E’ esemplare di gran parte delle persone che ieri finivano nei manicomi giudiziari la storia personale e la viacrucis istituzionale del giovane VG che si è tolto la vita nel carcere di Regina Coeli venerdì 24 febbraio. Alle spalle una famiglia con pochi mezzi, una vita difficile e una diagnosi facile, “disturbo cognitivo”. Dopo di che, una viacrucis istituzionale, anch’essa esemplare, che inizia a tredici anni e si snoda tra servizi e istituzioni della neuropsichiatria infantile prima e nei servizi di salute mentale poi, fino alla Residenza per l’esecuzione della misura di sicurezza (Rems ) e da ultimo al carcere. Inutile precisare che era accusato di reati “bagatellari”, come si dice in linguaggio tecnico, cioè di poco conto: danneggiamenti e resistenza.
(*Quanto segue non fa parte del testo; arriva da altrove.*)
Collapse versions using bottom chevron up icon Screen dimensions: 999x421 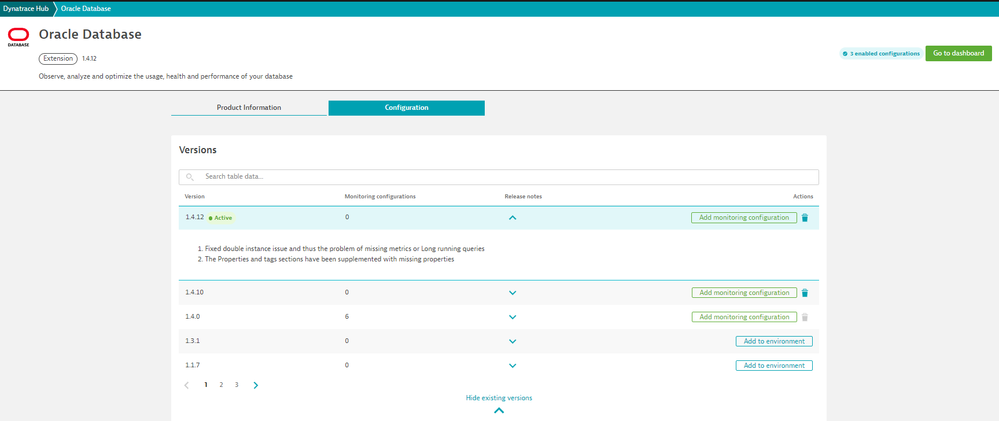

E’ necessario e doveroso ricostruire i passaggi che VG ha fatto in quel territorio fra sanità e giustizia penale in cui spesso si perdono le persone che hanno vite difficili e diritti fragili. La lotta contro il manicomio giudiziario l’abbiamo iniziata, oltre quaranta anni fa, quando Albina Bernardini è morta bruciata in un letto di contenzione nel manicomio giudiziario di Pozzuoli, e anche lei era una persona povera, aveva litigato con un carabiniere in borghese e aveva alle spalle una diagnosi psichiatrica che rendeva ancora più fragili i suoi diritti e senza valore le sue parole.
Oggi i manicomi civili sono chiusi da tempo e quelli giudiziari da poco ma sono ancora tutti in funzione i meccanismi e le culture che vi facevano affluire le persone nate o sospinte ai margini della società. Lavorare su questi meccanismi e culture deve essere per noi il compito di oggi e di domani. Senza dimenticare la lotta più generale contro le disuguaglianze che fanno crescere le vite marginali e alimentano il dolore sociale.